Sobre não ter regra de transição, a Secretaria Especial de Previdência e Trabalho explica que o BPC é um benefício assistencial e não previdenciário, por isso não foi pensada um transição.
Possível judicialização
Caso as alterações propostas pelo governo sejam aprovadas e promulgadas, há o risco de judicialização. Cruzelles Rodrigues afirma que são grandes as chances de o Ministério Público e organizações ligadas à assistência social entrarem com ações diretas de inconstitucionalidade (ADINs) contra as regras.
O principal ponto que deve ser questionado é a desvinculação do benefício do salário mínimo para quem tem entre 60 a 69 anos.
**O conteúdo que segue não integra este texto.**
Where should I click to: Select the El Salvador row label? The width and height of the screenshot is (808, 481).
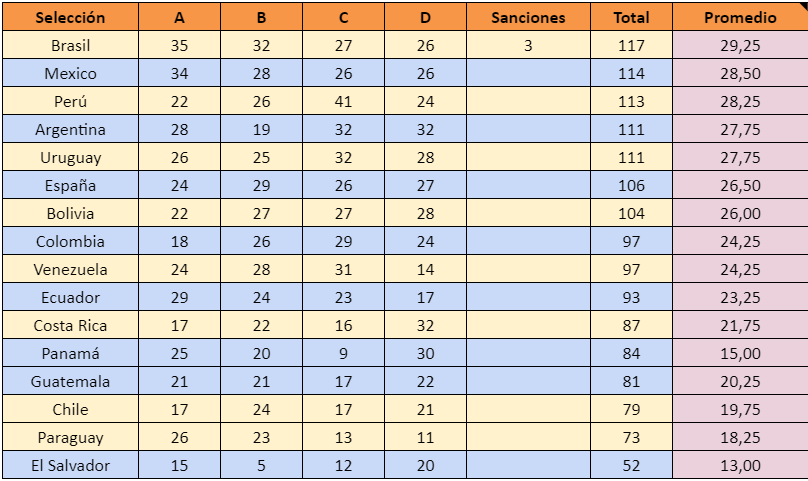pyautogui.click(x=70, y=465)
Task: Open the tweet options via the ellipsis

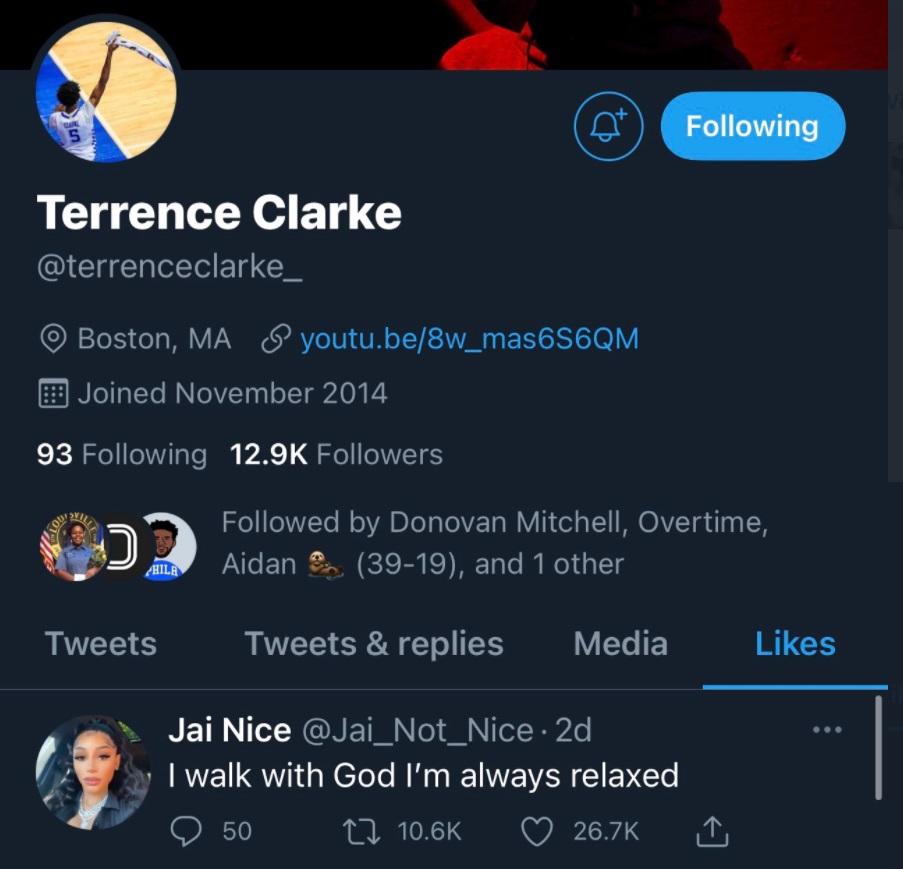Action: (x=827, y=729)
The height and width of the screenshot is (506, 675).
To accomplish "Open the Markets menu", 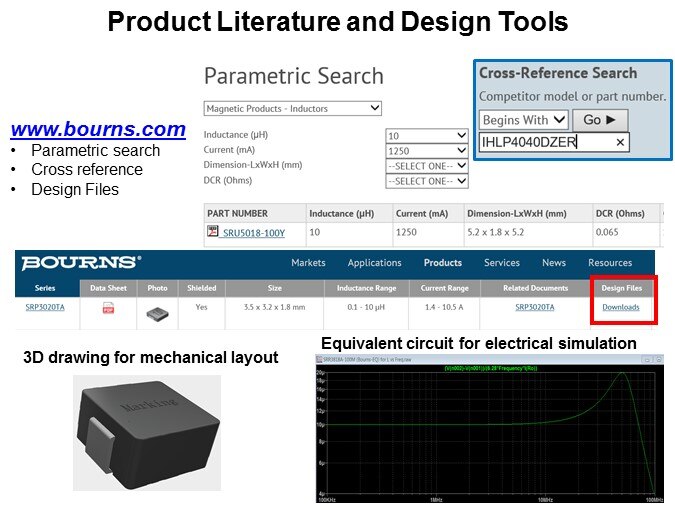I will coord(308,263).
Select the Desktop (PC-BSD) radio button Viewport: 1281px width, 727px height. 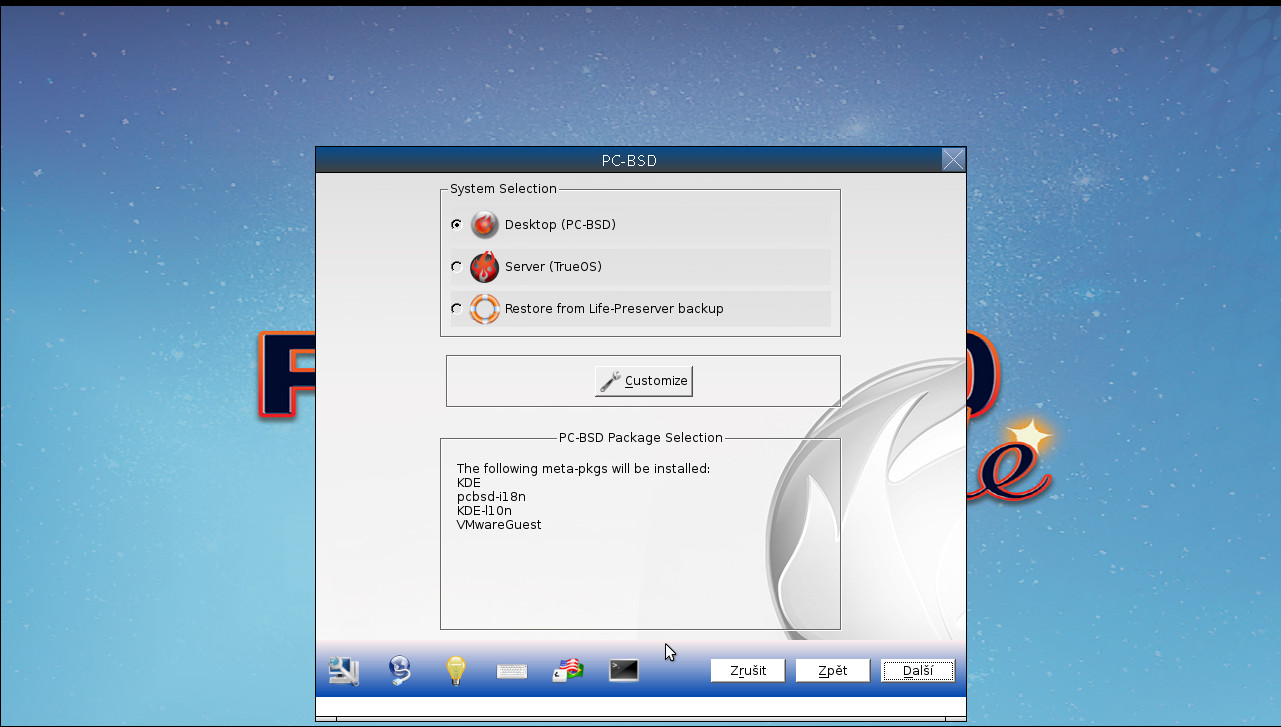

Sem entrar no mérito do valor definido pelo governo, a especialista em Direito Previdenciário e Tributário Melissa Folmann diz que o mais correto é não vincular um valor específico na Constituição. O ideal seria o governo ter proposto um porcentual em cima do salário mínimo e não um valor fixo, que pode ficar defasado ao longo do tempo.
Outro ponto que pode ser questionado, segundo Rodrigues, seria incluir na Constituição as condições para acesso ao benefício (renda familiar per capita inferior a um quarto do salário mínimo e patrimônio inferior a R$ 98 mil). Rodrigues diz que o ideal é que essas condições estejam em lei, até para serem mais fáceis de serem mudadas.